= Henri W. Shields =

American politician (1884–1951)

Henri William Shields (February 23, 1884 – July 2, 1951) was an American lawyer and politician. He was reportedly the first African-American elected to a state legislature as a Democrat.

== Life ==
Shields was born on February 23, 1884 in Knoxville, Tennessee, the son of Anderson William and Frances Barbara Shields.

Shields attended public school, the M Street High School, and Howard University in Washington, D.C. He moved to New York City in 1901, and in 1906 he returned to D.C. to attend the Howard University School of Law. He graduated from there in 1909, and in 1912 he was admitted to practice before the Supreme Court of the United States. He then returned to New York City and worked as a lawyer there.

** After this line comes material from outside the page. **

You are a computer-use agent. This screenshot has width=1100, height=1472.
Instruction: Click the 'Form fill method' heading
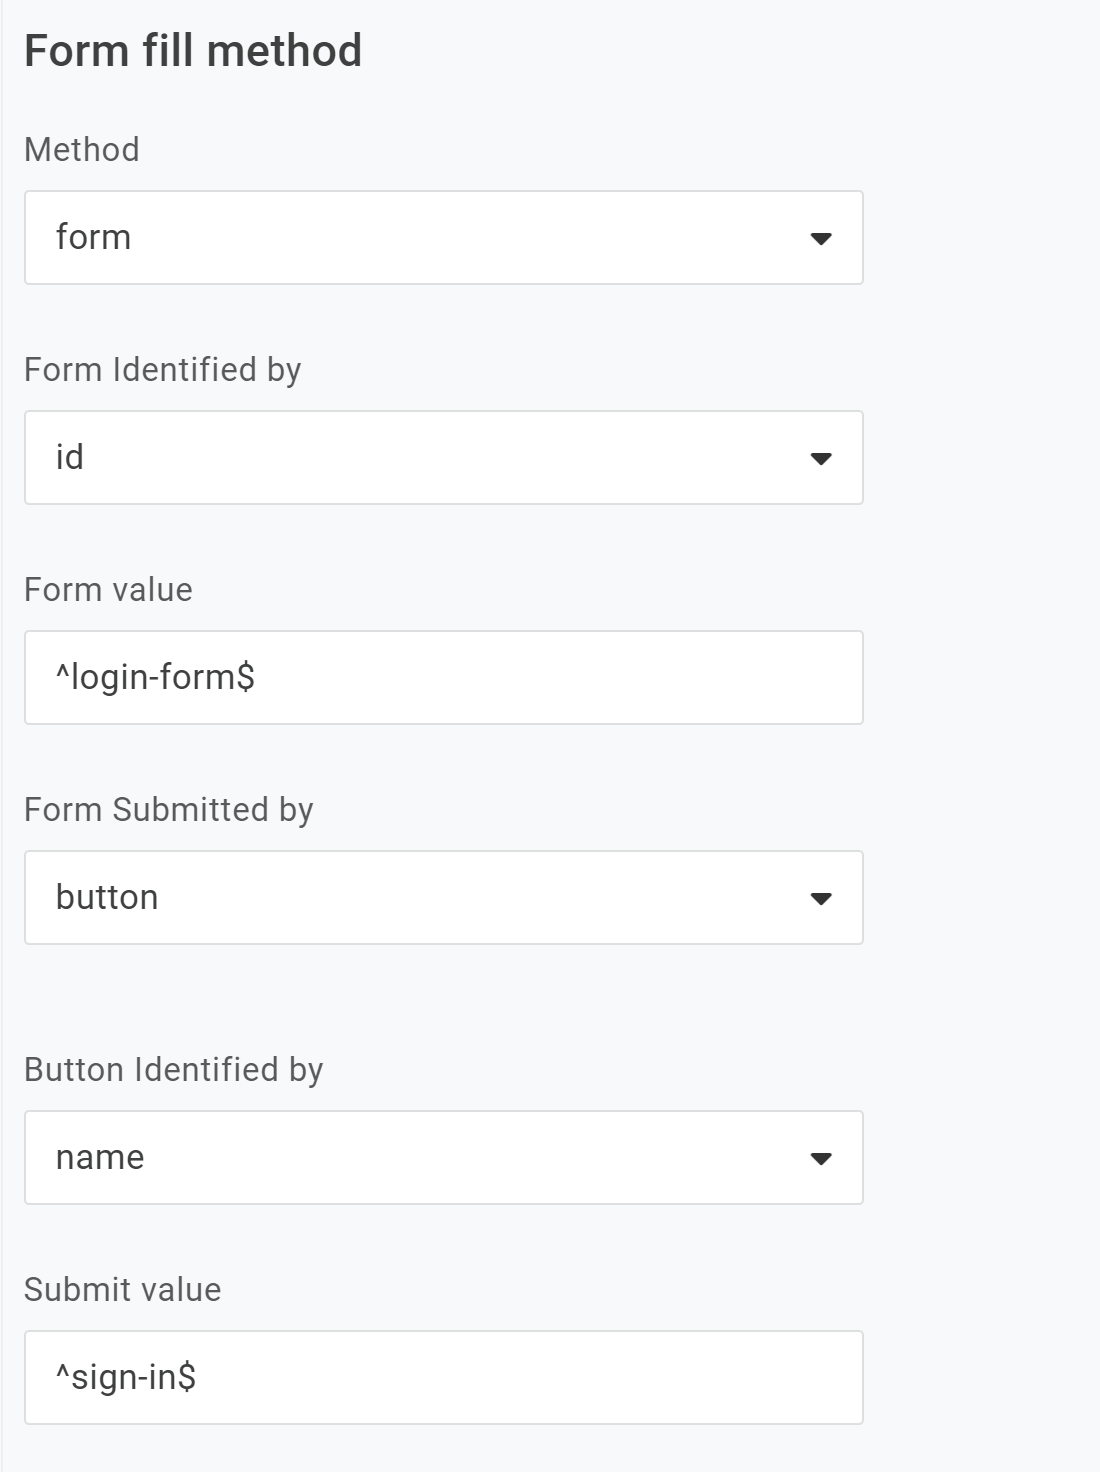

Shields was a member of the Knights of Columbus, the Chicopee Democratic Club and Tammany Hall. In 1922, he was elected to the New York State Assembly as a Democrat, representing the New York County 21st District. This made him the first African-American to be elected to any state legislature as a Democrat. He served in the Assembly in 1923 and 1924. He lost the 1924 re-election to Pope B. Billups. In 1925, he was elected to the New York City Board of Aldermen in the 21st Manhattan district, which was in Harlem. He lost the 1927 re-election to John Clifford Hawkins.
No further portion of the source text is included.